Rot in potato harvest

There have also been many reports of soft and pink rots in crops, especially where the water table was high.

“Waterlogged areas should be avoided at all costs, as these will slow down the process and only bring more trouble into the store,” Phelan continued.

“They also pose a serious risk of damaging expensive equipment.”

Potato growers are being strongly advised to store high risk areas, e.g., tramlines and wet headlands, in separate boxes and leave them near a door where they can be accessed quickly if needed.

“As temperatures drop during the rest of the season, crops will become more difficult to dry and cure so again this process will take time,” he added.

“Gangrene also becomes more of a problem in colder wetter conditions, so try to reduce physical damage as much as possible. This involves constant monitoring of the entire harvesting process.”

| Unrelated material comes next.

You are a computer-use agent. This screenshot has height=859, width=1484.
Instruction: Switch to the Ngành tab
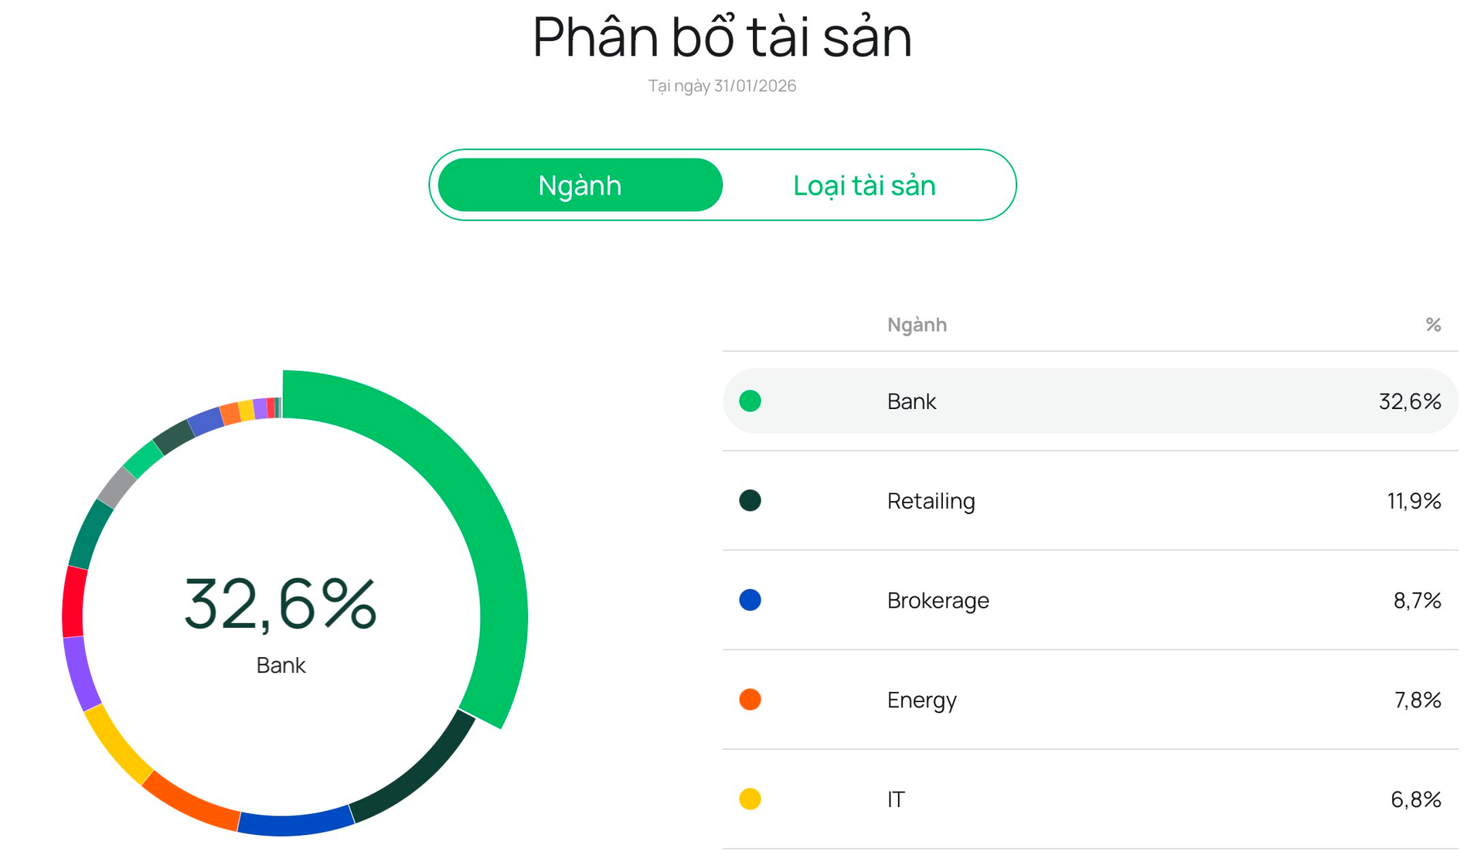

When taking samples to test for damage, growers should make sure to take them from different steps along the process including the lifting shares, from the different webs on the harvester, and from different depths within the boxes.

This will give a clearer insight to where damage is occurring during harvest which can then be addressed. This will need to be completed daily and especially when moving from one crop to another.

Northern Ireland

Meanwhile, in Northern Ireland, College of Agriculture, Food and Rural Enterprise (CAFRE) advisor, Leigh McLean, is confirming that the record rainfall in October has exacerbated problems already created for potato growers, as a result of the wet summer. 

“While there is little growers can do but wait until ground conditions improve, there are some points to consider while they wait,” McLean explained.

“Firstly, while the water is still evident in the fields, growers should mark out the waterlogged areas.

“When harvesting recommences, the extent of these areas will be clear and these potatoes, if possible, should be kept separate from those harvested from drier areas. 

“Attention should also be kept on already harvested stocks.” 

According to the CAFRE representative, there have been few good conditions for harvesting potatoes this year and there are already many reports of soft rots in potatoes already in store. 

“Growers are advised not to try to grade out rotting potatoes as this will only spread infection through the rest of the stock,” McClean added.

“Instead ventilate at-risk potatoes, ideally with positive ventilation systems, to dry and mummify the rotting potatoes.” 

Growers are being specifically advised to take samples of potatoes from all stocks of potatoes in-store.

These should then be placed in a hot box (25°C for three or more days under high humidity). 

This will speed the expression of any potential infections or damage and allow growers to assess the potential for long-term storage or to prioritise risky stocks for quicker marketing.